Deputy Chief Constable of the Police Service of Northern Ireland
- In office 31 January 2020 – 19 September 2024
- Preceded by: Drew Harris
- Succeeded by: Bobby Singleton

Personal details
- Education: Trinity College Dublin, Queen's University Belfast, University of Leicester
- Profession: Police officer

= Mark Hamilton (police officer) =

British policeman

Mark Hamilton OBE is a former senior Northern Ireland police officer. He served as the Deputy Chief Constable of the Police Service of Northern Ireland from January 2020 until his retirement in September 2024.

== Career ==
Hamilton began working with the Royal Ulster Constabulary in 1994. In March 2009, he was promoted to Chief Superintendent and District Commander for 'A' District, North and West Belfast. He joined the senior leadership team in July 2013 as Assistant Chief Constable for the Service Improvement Department.

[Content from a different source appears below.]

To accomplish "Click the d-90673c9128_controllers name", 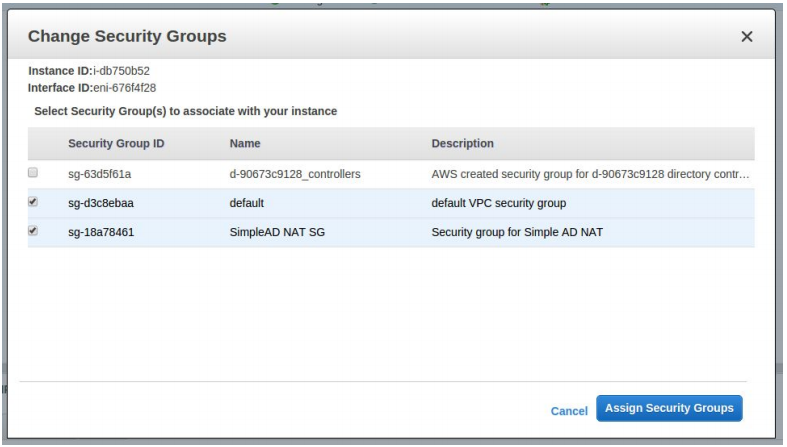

Hamilton was made an Officer of the Most Excellent Order of the British Empire in the 2019 Birthday Honours for services to policing and the community in Northern Ireland.

In January 2020, the Northern Ireland Policing Board selected Hamilton to be the Deputy Chief Constable of the Police Service of Northern Ireland. He took over following Drew Harris's move to the Garda Síochána as their new Commissioner.

In September 2024, it was confirmed that Hamilton would retire from policing.